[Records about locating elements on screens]
>> START

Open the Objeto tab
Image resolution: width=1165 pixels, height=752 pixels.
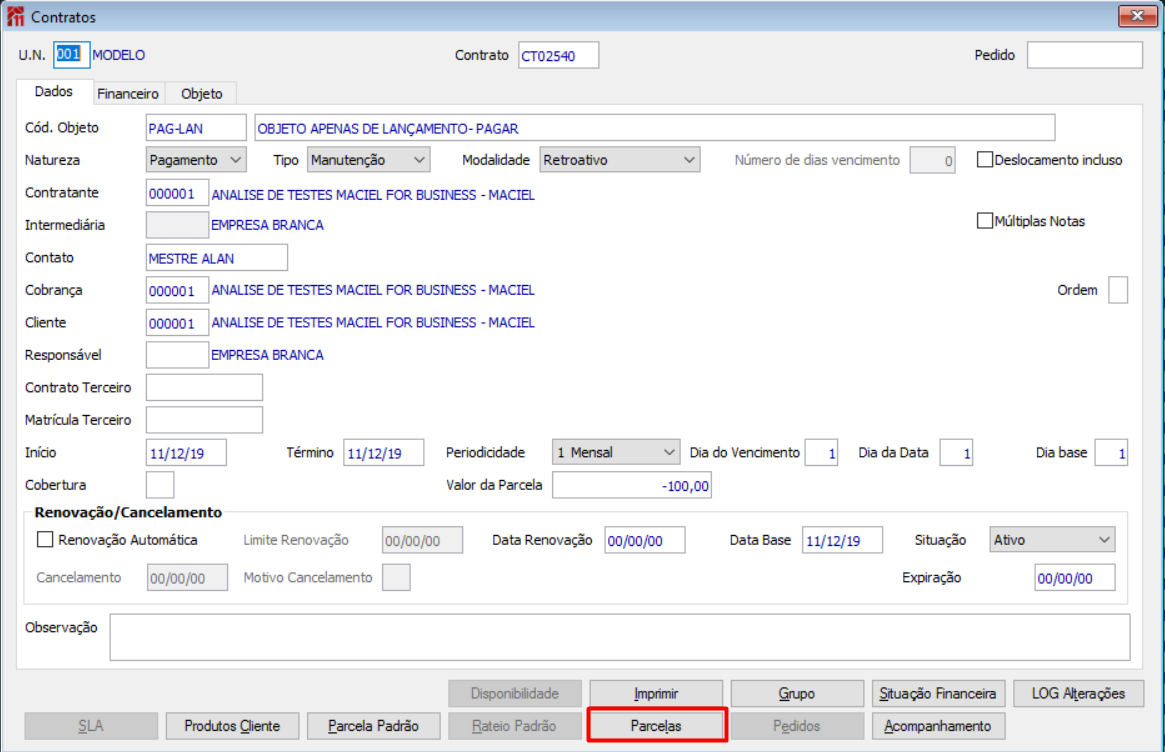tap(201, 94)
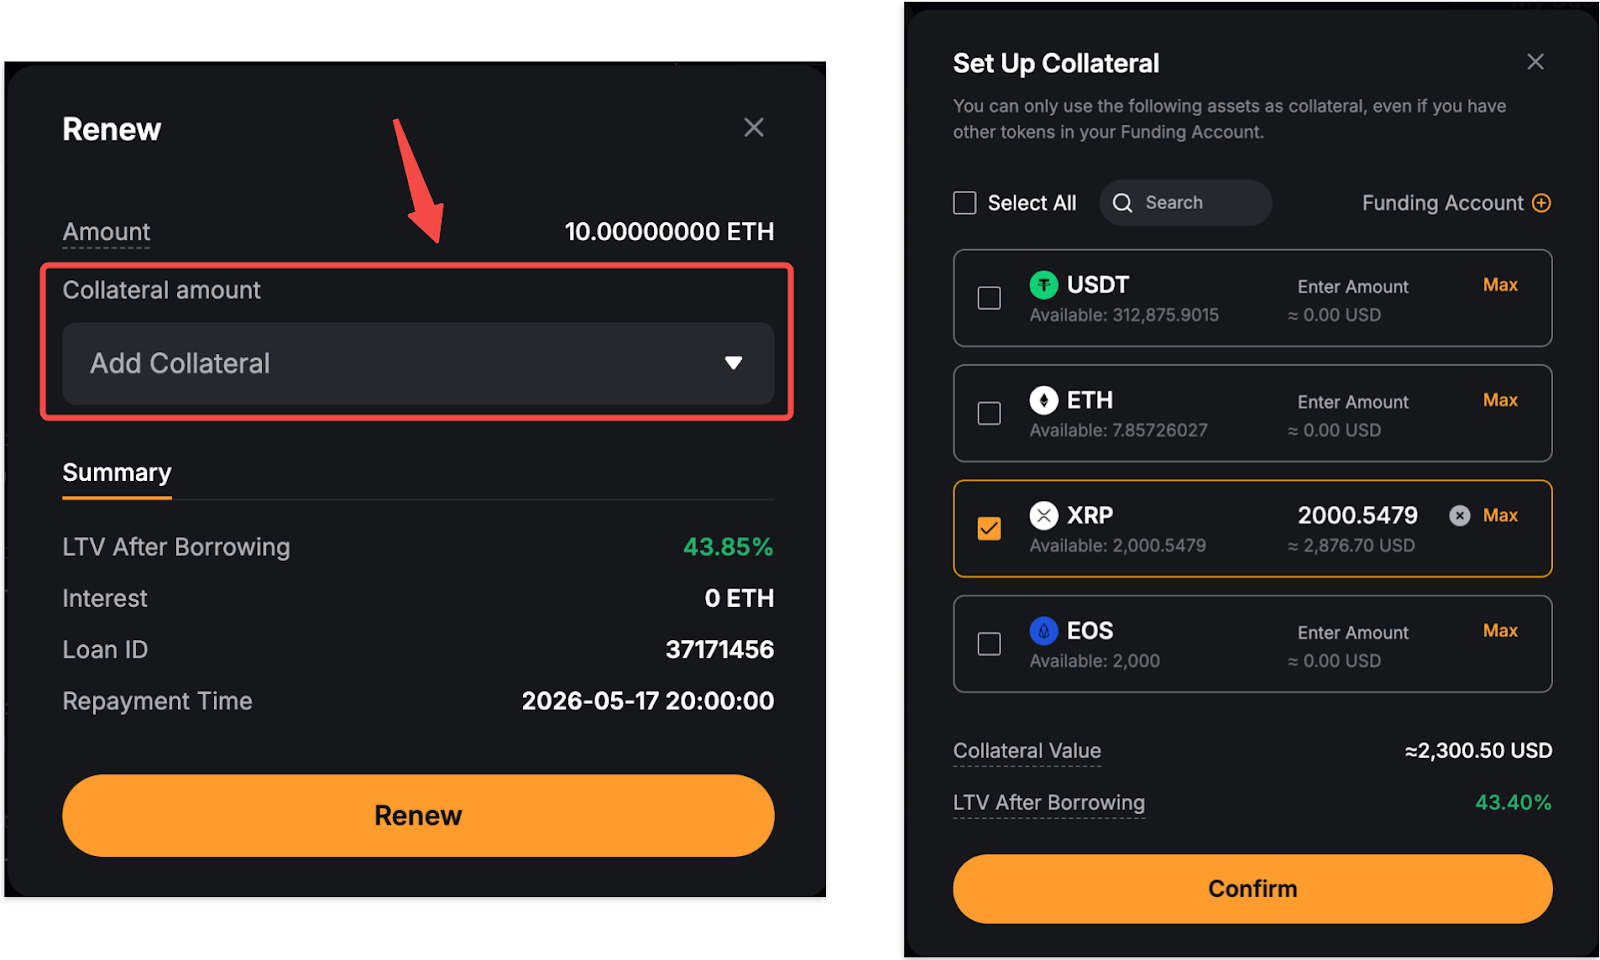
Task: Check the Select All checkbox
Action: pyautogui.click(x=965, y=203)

>> END

● **STATED GOAL**:
Copy the lines above word for word, leaving out the pictures.

● **TASK ANSWER**:
Open the Objeto tab
Image resolution: width=1165 pixels, height=752 pixels.
tap(201, 94)
Task: Check the Select All checkbox
Action: pyautogui.click(x=965, y=203)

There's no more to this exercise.